Area 1
Monoclonal antibodies (mAbs) have been used as therapeutic drugs for over 30 years. One of the outstanding issues of antibody drug is the poor stability of some drug candidates such as high aggregation, elevated viscosity and low solubility. This hinders the development of new antibodies. The production cost of antibodies is high, therefore developing computational tools that can predict antibody stability in the early-stage discovery is desired.
Area 2
Metabolic fluxes are a fundamental descriptor of cellular state, representing the rates at which organisms operate metabolic pathways. Metabolic flux analysis (MFA) is a commonly used computational framework that identifies the set of fluxes that best simulate observed isotope labeling patterns. However, quantitative flux analysis remains an expert method, and the relationships between isotopic labeling patterns and fluxes remain elusive in complex metabolic environments. Our group in collaboration with Dr. Junyoung Park at UCLA innovated a two-stage machine learning framework that can directly predict metabolic fluxes from isotope labeling patterns at orders of magnitude faster speeds than traditional MFA. We aim to apply this approach for genome-scale 13C-MFA analysis.
Area 3
The emergence of antimicrobial resistance is a crucial public health problem due to the dissemination of bacterial strains that are resistant to multiple antibiotic drugs.
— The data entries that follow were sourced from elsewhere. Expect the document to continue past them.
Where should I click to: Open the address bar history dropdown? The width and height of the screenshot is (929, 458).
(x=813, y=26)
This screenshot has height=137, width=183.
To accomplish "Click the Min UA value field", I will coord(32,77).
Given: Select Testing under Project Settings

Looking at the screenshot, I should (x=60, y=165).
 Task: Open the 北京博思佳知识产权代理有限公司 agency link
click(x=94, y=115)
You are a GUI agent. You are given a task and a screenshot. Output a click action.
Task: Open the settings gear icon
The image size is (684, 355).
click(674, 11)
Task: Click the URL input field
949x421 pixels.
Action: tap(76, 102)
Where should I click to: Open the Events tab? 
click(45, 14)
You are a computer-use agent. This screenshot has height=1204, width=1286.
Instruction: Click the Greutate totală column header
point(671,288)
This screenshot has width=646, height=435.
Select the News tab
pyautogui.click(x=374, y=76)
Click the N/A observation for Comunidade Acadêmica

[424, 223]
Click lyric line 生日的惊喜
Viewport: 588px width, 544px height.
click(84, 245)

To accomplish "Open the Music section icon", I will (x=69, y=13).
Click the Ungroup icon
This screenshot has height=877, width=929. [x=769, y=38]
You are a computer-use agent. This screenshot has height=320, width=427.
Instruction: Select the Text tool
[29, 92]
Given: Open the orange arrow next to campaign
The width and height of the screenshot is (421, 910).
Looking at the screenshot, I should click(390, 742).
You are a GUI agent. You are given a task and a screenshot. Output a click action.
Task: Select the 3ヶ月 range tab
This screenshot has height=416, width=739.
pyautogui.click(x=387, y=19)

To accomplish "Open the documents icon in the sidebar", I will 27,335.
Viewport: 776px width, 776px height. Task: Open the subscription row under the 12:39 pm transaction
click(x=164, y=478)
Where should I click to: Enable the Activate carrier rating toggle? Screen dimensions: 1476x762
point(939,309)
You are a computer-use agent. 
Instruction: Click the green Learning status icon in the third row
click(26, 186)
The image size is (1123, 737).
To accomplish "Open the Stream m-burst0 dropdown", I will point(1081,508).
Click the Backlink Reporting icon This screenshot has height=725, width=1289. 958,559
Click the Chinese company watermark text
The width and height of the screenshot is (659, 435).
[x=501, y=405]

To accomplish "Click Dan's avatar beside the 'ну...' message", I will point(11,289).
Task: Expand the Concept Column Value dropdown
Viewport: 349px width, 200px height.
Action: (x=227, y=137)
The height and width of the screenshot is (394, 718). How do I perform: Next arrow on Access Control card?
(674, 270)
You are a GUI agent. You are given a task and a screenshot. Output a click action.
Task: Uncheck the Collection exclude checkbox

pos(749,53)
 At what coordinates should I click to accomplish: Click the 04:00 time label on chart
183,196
AMPs are promising alternatives to traditional antibiotics. One of the most desirable advantages of AMPs is that bacterial resistance would evolve much more slowly than against antibiotics. However, AMPs can exhibit undesirable properties as drugs, including short circulating half-life, instability and toxicity to animals and humans. Therefore, novel approaches are needed to be developed to make AMPs less toxic for human while maintaining or improving their potency to eliminate bacteria and reduce the production cost.